County moratorium, lawsuits, and protests follow proposal

IMPERIAL, Calif. — The 950,000-square-foot data center proposal sits on dusty lots in an abandoned industrial area next to a Homeland Security complex and a housing development. Rucci, 65, said he gained preliminary approvals for his 330-megawatt venture and began suing anyone he believes has wronged him, including county officials, the local utility, a local activist, and a public television station covering the project.

Rucci’s past has become a central theme in the fight. He owned an Ohio strip club called Go Go Girls Cabaret and was charged, though not convicted, with money laundering and promoting prostitution. He spent 30 days in jail for selling beer without a license, a case he called politically motivated — a characterization the now-retired prosecutor disputes. He also ran California Palms Addiction Recovery Campus, a drug-treatment center that was the subject of a federal probe; no charges were filed. Rucci said he forced the government to return $600,000 it had seized in that probe, which prosecutors said focused on Medicaid billing issues.

In an interview with The Wall Street Journal, Rucci said his history makes him perfectly suited for the job because he is unafraid to fight back against the growing opposition to data centers. “I realized early on that the government doesn’t always do things correctly and the government could favor sides,” he said. “You could be on the nonfavored side and then you better get used to using the courts.”

Christopher Scurries, a high-school band director who lives behind the proposed site, googled Rucci and was alarmed by what he found. “You have this guy with this sketchy legal past and the cherry on top is…he’s never been a developer of a data center,” Scurries told the Journal. Scurries formed an opposition group, Not In My Backyard Imperial, and wrote a folk song chastising players in the saga with lyrics calling Rucci “super douchey.” He unveiled the melody ahead of a critical board vote in April during which deputies arrested one NIMBY Imperial member, though charges were later dropped.

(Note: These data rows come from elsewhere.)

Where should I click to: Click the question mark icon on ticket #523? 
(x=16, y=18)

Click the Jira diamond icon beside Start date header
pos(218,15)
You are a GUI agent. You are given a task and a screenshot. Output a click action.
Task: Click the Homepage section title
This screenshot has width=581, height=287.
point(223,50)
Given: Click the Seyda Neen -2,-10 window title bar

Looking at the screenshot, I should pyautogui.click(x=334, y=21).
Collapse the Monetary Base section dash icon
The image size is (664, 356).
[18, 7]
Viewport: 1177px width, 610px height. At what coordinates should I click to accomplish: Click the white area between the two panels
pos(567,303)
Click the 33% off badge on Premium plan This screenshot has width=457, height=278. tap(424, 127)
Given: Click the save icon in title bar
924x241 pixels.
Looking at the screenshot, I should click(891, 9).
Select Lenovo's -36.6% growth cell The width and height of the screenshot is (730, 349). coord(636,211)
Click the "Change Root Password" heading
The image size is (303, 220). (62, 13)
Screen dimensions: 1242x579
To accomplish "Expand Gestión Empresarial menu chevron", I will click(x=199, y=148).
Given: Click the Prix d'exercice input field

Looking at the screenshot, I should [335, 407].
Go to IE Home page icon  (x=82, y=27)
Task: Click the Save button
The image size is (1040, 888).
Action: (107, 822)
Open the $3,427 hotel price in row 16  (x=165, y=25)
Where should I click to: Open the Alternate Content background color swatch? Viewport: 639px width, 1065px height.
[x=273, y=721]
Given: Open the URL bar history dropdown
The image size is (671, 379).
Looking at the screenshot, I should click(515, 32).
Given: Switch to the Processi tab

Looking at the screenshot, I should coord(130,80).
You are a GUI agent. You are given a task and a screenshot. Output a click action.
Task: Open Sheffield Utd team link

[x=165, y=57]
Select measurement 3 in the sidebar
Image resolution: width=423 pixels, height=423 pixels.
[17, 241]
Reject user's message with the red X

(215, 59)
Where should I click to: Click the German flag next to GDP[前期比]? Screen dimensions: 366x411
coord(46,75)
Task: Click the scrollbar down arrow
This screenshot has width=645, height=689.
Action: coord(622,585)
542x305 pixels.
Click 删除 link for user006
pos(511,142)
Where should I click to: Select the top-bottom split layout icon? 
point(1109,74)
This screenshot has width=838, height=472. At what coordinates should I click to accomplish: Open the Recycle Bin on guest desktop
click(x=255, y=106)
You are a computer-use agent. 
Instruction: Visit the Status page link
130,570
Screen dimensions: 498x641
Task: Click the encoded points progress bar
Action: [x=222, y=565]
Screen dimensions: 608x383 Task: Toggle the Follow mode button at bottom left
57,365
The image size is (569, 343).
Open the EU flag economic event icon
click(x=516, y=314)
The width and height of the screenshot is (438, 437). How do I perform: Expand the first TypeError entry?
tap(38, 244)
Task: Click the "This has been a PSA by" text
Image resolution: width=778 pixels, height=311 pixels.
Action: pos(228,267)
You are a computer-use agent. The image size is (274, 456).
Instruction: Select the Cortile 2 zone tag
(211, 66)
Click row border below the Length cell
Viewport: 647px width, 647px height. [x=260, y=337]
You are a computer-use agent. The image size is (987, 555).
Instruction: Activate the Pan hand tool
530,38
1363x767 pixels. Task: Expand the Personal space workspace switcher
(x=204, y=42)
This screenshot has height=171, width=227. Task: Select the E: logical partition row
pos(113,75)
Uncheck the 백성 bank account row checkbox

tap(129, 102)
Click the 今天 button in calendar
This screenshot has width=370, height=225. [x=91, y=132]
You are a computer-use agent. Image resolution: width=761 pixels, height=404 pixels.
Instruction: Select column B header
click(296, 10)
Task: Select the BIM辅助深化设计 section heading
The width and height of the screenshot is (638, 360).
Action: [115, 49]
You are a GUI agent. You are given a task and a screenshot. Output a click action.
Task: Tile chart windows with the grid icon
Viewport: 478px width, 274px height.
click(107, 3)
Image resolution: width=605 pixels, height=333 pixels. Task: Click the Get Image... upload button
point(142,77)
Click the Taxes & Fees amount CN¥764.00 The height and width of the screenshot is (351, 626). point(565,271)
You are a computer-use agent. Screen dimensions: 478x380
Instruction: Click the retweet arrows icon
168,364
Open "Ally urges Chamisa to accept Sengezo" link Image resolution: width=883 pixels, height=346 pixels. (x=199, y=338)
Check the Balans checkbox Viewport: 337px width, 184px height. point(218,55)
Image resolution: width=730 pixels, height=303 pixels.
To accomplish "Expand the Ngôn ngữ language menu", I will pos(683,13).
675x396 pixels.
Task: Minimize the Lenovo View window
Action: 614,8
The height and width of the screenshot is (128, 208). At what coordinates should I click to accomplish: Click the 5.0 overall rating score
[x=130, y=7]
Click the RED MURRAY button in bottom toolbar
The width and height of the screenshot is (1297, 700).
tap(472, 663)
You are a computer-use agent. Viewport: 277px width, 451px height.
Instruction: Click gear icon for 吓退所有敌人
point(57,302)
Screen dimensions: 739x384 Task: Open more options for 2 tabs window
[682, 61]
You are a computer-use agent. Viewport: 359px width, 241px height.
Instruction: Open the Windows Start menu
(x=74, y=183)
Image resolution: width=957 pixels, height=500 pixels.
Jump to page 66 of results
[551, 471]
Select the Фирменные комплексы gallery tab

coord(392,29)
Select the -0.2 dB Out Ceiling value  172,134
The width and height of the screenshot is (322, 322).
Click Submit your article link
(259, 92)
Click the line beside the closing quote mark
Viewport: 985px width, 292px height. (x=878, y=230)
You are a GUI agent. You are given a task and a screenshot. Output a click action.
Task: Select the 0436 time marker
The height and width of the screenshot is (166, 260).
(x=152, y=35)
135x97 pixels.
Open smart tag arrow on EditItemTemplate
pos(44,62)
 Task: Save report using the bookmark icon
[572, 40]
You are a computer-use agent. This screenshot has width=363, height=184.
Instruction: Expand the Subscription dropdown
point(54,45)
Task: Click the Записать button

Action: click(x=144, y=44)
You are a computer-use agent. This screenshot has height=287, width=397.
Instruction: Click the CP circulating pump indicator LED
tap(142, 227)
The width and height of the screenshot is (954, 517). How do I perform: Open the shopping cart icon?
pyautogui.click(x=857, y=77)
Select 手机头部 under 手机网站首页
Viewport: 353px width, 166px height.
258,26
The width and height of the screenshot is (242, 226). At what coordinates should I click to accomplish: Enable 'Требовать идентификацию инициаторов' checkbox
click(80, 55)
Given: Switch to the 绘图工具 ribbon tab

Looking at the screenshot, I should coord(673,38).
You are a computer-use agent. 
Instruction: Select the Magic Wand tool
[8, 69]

The Imperial County Board of Supervisors, which enthusiastically welcomed Rucci last year, in June voted for a 45-day freeze on data projects and in July extended it to a year. Rucci has sued over the moratorium. The Sierra Club has also filed suit to force a full environmental review. The Imperial Irrigation District in May nixed Rucci’s plan to buy farmland, leave it fallow, and use the allotted Colorado River water to cool the data center. Rucci sued the district and mounted a political challenge by backing a candidate for its board, a race he lost to a longtime incumbent.

State Sen. Steve Padilla, D-Chula Vista, whose district stretches from the coast to the desert, has introduced bills to regulate data center building and pass energy upgrade costs onto developers. “I’ve never seen anything like this,” Padilla said. “I’ve never seen someone, a developer who has that sort of experience and perspective and approach.” Rucci called Padilla “a buffoon.”

Online vitriol escalated. On April 16, a 22-year-old from nearby El Centro was arrested after posting an anonymous threat reading, “Kill Rucci.”

Rucci said he learned about data centers from YouTube, calling people in Silicon Valley, and touring facilities. He has sunk $5 million of his own money into the project. The development promises an estimated $28 million in annual tax revenue and 1,600 construction jobs. Rucci said he secured interest in the project from Google. A Google spokesperson told the Journal: “We are not involved in a data-center project in Imperial County.” Rucci said he would say the same thing if he were Google. “I mean, who wants to be in the middle of all this bulls—?”

A judge dismissed Rucci’s defamation claim against the news station earlier this month, writing that “the defamation claim is not legally or factually supported.” His defamation suit against the activist was also dismissed.

“Do I look like a guy that’s going away?” Rucci said. “Just give me my damn data center.”